民主党政権の“目玉政策”は、何と言っても「子供手当」でしょう。
ご存じの通り「子供手当」は「中学生までの子供を持つ親に、カネを毎月支給しよう」という“奇策”です。民主党はマニフェストで、子供1人当たり月額2万6千円を掲げていましたが、今年度(平成22年度)は、半額の月額1万3千円でスタートしました。
しかしこの「子供手当」、各方面から批判が続出しています。民主党は来年度(平成23年度)からの満額支給を実現させたいようですが、その財源はあるのか、また外国人への支給の是非など、問題は山積。先行きは不透明と言わざるを得ません。

しかし、私は「もっと重大な欠点がある」と見ています。資金を投入すべき“場所”を間違えているのです。前述したように、経済は「カネの流れ」であり、スムーズに流れてこそ社会は潤うのですが、現行の「子供手当」の制度は、カネの円滑な流れを阻害する危険性をはらんでいます。

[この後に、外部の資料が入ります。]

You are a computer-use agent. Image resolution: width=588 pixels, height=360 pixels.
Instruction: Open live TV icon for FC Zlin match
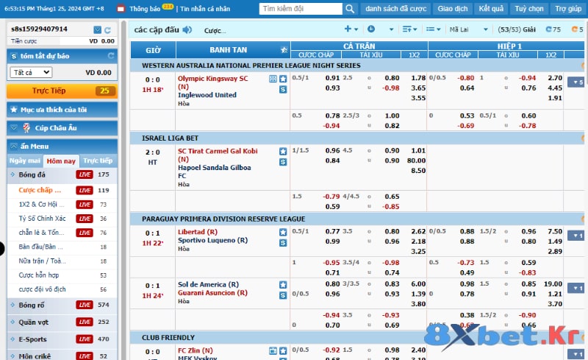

なぜでしょう?

シャンパンは上から注がなければならない

シャンパンは上から注がなければならない

今回は経済を「グラスツリー」に例えてみます。ご存じでしょうが「グラスツリー」とは、シャンパングラスを何層も積み重ねた、パーティーの定番アトラクションです。一番上のグラスにシャンパンを注ぐと、やがてあふれて下層のグラスに回り、最終的には積み重ねた全てのグラスがシャンパンで満たされる……という仕組みです。

こう書くと簡単そうですが、実際やってみると結構難しい。全てのグラスに行き渡るようにするには、積み方を工夫しなければなりません。リハーサルで何度も試し、積み方を整えてパーティー本番に臨みます。シャンパンをカネの流れとすると、グラスツリーは社会、グラスの積み重ね方は経済政策です。全てにシャンパン(カネ)が行き渡るような積み方(経済政策)が求められるのです。

シャンパン(カネ)は、グラスの中に入っているものは「有効に活用されている」と見ます。上があふれれば、下のグラスを満たして有効活用される————ところが「子供手当」は「下が満杯になっていないから」と、いきなり一番下のグラスにシャンパンを注いでしまいました。するとどうなるか。一番下では、あふれた分を受けるグラスがありませんから、その分は別の器に貯めようとするでしょう。私が問題視する「退蔵金」の発生です。
しかも、下のグラスが満杯になっても、中間層はそうではありません。カラカラに乾いているグラスだってあります。これでは景気浮揚など望むべくもありません。

「子供手当」は少子化対策として打ち出されました。人口の維持は国富に直結しますから、子供を増やす施策が急がれることは間違いありません。しかし「子供手当」は、やり方があまりに“下手”でした。「選挙目当て」としか言いようがない愚策だと私は思います。